Наступили первые дни апреля. Маковски и я спали на койке около двери последнего барака. Колеменос также принял меры, чтобы поменяться, и другие надеялись переселиться к нам очень скоро. Сказав Палушовичу, что мы встретимся с ним попозже, мы пригласили Смита в наш барак. Сидя на койке Маковски, я набросал в общих чертах наш план. Я объяснил ему, что у меня есть все основания думать, что только южный путь, хоть и более длинный, имел какой-либо шанс на успех, хотя некоторые хотят идти по более короткому восточному пути, в сторону Камчатки.

Он не спешил с ответом, задал несколько очень существенных вопросов. Мы молча ждали, пока он думал. Затем:

— Господа, возможность присоединиться к вам я рассматриваю как знак благосклонности. Я согласен, что южный путь предпочтительнее. Вы можете рассчитывать на меня.

Раньше мы много бодрствовали по ночам. Пути, которые прошли все мы в России, были похожи друг на друга. Для Смита все было по-другому. Он был исключением, что интриговало нас. Он рассказал нам много вещей, но ни тогда, ни впоследствии он не сказал нам своего имени. Мы, шестеро европейцев, звали друг друга запросто по именам, но американец был для нас всегда мистером Смитом, как он представился в первый раз. Это слово «мистер» в каком-то смысле заменяло его имя, которое он так никогда и не открыл нам.

Глубокий шрам длиной примерно в двадцать сантиметров пересекал макушку его головы справа налево до затылка. Он получил его при обвале во время строительства метро.
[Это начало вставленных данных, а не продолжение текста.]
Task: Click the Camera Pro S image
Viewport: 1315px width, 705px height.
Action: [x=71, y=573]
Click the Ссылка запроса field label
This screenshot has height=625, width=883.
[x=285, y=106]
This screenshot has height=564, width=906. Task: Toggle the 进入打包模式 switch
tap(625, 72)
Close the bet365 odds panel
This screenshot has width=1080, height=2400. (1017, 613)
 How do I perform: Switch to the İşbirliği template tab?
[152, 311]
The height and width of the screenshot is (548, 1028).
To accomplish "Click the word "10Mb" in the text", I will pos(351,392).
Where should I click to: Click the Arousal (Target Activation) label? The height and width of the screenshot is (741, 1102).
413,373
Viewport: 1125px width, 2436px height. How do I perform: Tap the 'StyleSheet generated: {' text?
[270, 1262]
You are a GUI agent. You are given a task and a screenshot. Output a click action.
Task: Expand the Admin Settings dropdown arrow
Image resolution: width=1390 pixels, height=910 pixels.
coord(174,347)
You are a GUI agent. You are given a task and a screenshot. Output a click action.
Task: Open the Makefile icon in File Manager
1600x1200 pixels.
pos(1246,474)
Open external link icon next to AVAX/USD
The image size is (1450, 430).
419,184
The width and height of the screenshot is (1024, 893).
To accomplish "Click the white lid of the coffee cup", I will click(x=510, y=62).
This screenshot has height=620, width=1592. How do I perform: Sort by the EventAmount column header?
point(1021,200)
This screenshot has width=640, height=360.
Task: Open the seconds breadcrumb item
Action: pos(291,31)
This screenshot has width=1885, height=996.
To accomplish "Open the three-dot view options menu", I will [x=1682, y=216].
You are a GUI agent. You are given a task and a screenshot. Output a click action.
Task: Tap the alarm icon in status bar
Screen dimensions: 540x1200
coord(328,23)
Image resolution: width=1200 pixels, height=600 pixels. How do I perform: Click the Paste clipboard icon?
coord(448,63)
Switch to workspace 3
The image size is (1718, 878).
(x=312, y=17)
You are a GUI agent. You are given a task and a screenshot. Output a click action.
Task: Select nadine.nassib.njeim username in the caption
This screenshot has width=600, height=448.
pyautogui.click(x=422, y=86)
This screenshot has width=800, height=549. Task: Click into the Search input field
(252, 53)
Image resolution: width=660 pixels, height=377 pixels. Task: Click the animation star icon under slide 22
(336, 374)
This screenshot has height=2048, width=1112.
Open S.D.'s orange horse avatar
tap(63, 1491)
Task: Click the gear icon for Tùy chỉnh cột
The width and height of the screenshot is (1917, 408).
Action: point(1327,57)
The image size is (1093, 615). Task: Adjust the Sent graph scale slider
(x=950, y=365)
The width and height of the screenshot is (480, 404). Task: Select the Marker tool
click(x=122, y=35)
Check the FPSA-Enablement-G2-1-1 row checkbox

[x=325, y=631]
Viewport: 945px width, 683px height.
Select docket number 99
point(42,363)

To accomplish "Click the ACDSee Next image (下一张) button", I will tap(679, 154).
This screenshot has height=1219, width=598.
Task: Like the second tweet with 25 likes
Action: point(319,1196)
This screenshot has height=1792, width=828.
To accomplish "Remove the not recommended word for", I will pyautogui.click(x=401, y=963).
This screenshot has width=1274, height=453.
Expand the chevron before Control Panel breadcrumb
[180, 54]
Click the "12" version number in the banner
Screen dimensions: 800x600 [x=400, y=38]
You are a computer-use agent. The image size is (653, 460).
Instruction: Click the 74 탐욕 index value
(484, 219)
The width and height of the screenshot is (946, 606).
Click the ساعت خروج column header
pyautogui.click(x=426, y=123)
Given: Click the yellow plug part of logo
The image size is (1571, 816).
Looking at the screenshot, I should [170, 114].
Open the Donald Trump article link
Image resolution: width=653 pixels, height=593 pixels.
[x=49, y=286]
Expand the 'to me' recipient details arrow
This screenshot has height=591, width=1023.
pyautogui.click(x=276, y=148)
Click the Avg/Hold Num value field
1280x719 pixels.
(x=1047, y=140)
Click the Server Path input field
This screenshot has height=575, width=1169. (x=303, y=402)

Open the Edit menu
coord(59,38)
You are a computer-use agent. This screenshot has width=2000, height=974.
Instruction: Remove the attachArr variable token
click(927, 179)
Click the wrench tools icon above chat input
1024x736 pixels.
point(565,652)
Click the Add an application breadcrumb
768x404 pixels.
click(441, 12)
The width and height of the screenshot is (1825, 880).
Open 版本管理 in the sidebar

— Если отбросить в сторону эту аварию, мне очень нравилось в Москве в течение нескольких лет. Работа была интересная, мне очень хорошо платили, и мне нравилось работать с русскими. У них у самих были хорошие инженеры, но ключевые посты доставались иностранцам, таким как я. Причина крылась, я думаю, в том, что в их глазах воплощение в жизнь этого проекта было вопросом национального престижа. И если бы дело приняло плохой оборот, для спасения чести страны ответственность должен был нести какой-нибудь иностранец... Я был доволен судьбой: всегда хотел увидеть Россию, и, вдобавок, меня щедро вознаградили за труды.

В Москве, городе, в котором между двумя войнами были одержимы идеей пятилетних планов, Смит и ему подобные, заселенные в хорошо оснащенные квартиры, с достаточным количеством денег, чтобы посещать дорогие магазины, куда пропускали только при наличии партийного билета или иностранного паспорта, были заметными людьми. У Смита был автомобиль, и он свободно ездил, куда хотел, что стоило потом ему досье, подписанного красными чернилами на суде тайной полиции. Но пока ему позволяли жить так, как он хотел. Он много работал и развлекался вовсю.